EXERCISE PASSAGE:
Here are Savolainen’s reason why the killing is now getting traction (quotes from the article indented)
a.) Identitarian media bias:
In other words, there is a pronounced tendency to suppress information about black crime, and this racialised double-standard is obvious to millions of Americans. The Zarutska case struck a nerve because it inverted the usual script—a young white female refugee was brutally slain by a black man with a long criminal record on video, and yet the story barely registered in the pages of the legacy press or in headlines of mainstream broadcasters until it exploded on X. And when the story finally did appear in the New York Times, its reporters were less concerned with the circumstances of the murder itself than with how the incident had ignited a “firestorm” on the political Right.
b.) Urban disorder and impunity in the Post-Floyd Era:
As Kat Rosenfield has argued, “we have fallen for the misguided idea that compassion and permissiveness are one and the same.” In practice, the taboo against insisting on order and decency has meant abandoning shared spaces—trains, platforms, sidewalks—to the most disturbed and dangerous people among us. The Daniel Penny saga, meanwhile, taught bystanders a cruel lesson: if you intervene, you may be punished, so the safest course is to do nothing.
c.) The victim herself:
Finally, this senseless crime resonated because of who Iryna Zarutska was. She was neither a career criminal nor a drug dealer nor any other kind of lawbreaker participating in a dangerous lifestyle. She was a young woman who had fled war, found work in America, and was heading home from her shift when she was stabbed three times by a stranger for no reason. Compare her to the individuals elevated into icons by the social-justice movement. George Floyd had a long criminal history for which he had served several jail terms; Breonna Taylor’s boyfriend was a drug dealer; Michael Brown assaulted a store clerk minutes before his fatal encounter with a police officer. Yet their deaths, tragic as they were, were transfigured into myths of oppression and sainthood.
Zarutska, on the other hand, embodied the sort of immigrant success story Americans are supposed to celebrate: she was industrious and hopeful and her grotesque murder was entirely unprovoked. That is why her story elicited sympathy and outrage on the Right, and why it was met with icy indifference from many progressives.

WORK INSTRUCTION 1: In the passage on Iryna Zarutska's killing, how many times was she stabbed?
WORK INSTRUCTION 2: Resume the passage on Iryna Zarutska's killing, starting after its last sentence.
The listing can be ignored.

DATA SEGMENT:
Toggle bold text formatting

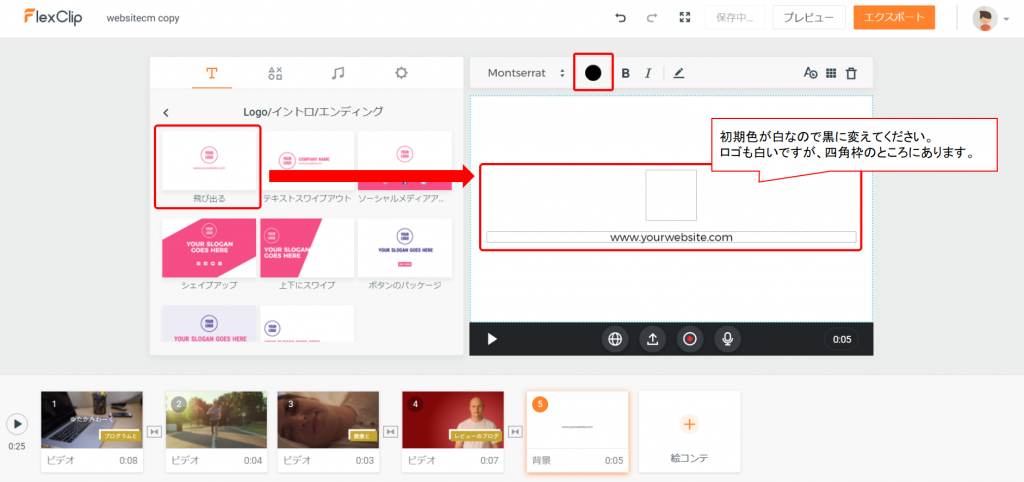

TASK OUTPUT 1: Three times.

TASK OUTPUT 2:
d.) Fairness and care:
Social psychologist Jonathan Haidt’s moral foundations theory holds that conservatives place a strong emphasis on “fairness” and “proportionality”—punishing cheaters, rewarding those who play by the rules, and protecting the innocent from predators. Progressives, on the other hand, place greater emphasis on “care” and “liberation,” but struggle with proportionality, especially when it cuts against their preferred identity-based narratives.
So in the progressive moral matrix, the murder of George Floyd becomes evidence of systemic oppression, while the murder of Iryna Zarutska is just another crime or an opportunity to feel compassion for her killer. In the conservative matrix, it is the reverse: a hard-working immigrant murdered by a repeat offender is a paradigmatic symbol of unfairness and a profound violation of proportionality. To ignore that fact is itself immoral.
It does surprise me that the MSM talked more about the killer than about the murdered woman; it is the opposite with Charlie Kirk. The accused killer, Decarlos Brown Jr., had fourteen crimes under his belt, and needs to be kept out of society. To me that means institutionalization in a place where he can get help, though it looks as if he’ll never be releasable. But if he’s seen as a victim, than surely Zrutska was even more of a victim.
*Reader Jay sent me a link to this disturbing new poll, adding this:
In a YouGov survey just out today, when asked, “Do you think it is ever justified for citizens to resort to violence in order to achieve political goals?” fully one in four (25%) of those who rate themselves “very liberal” answered “Yes, violence can sometimes be justified,” compared to an almost trivial 3% of those who rate themselves “very conservative.” (Source: What Americans really think about political violence.)
First, concern about political violence has risen in all age groups:
Happiness: liberals and younger folk find being happy about public figures’ deaths more acceptable:
Justification for political violence is more pervasive in younger people and more liberal people:
Finally, Luana thought this was telling. This comes from a Generation Lab/Axios poll reported by Axios. Man, if you’re a Republican in college, your love life is in the toilet!
*I wrote yesterday about Ghost the octopus, a giant Pacific octopus (Enteroctopus dofleini), laid a bath of unfertilized eggs in a California aquarium, and she’s caring for them. Unto death! When octopuses lay eggs (only once in their lives), they stop eating and then die from starvation. Ghost is dying, and is in her last month or few months, and is receiving an outpouring of affection from her fans. I find this ineffably sad, but if you want to see this in its full wonder and sadness, watch the Oscar-winning documentary “My Octopus Teacher.” Here’s a news story on Ghost:
Meanwhile in Dobrzyn, we get all three cats in one photo! They assembled to have a serious discussion:
Hili: You interrupted an interesting discussion.
Andrzej: About what?
Hili: About the superiority of feline intelligence over Artificial Intelligence.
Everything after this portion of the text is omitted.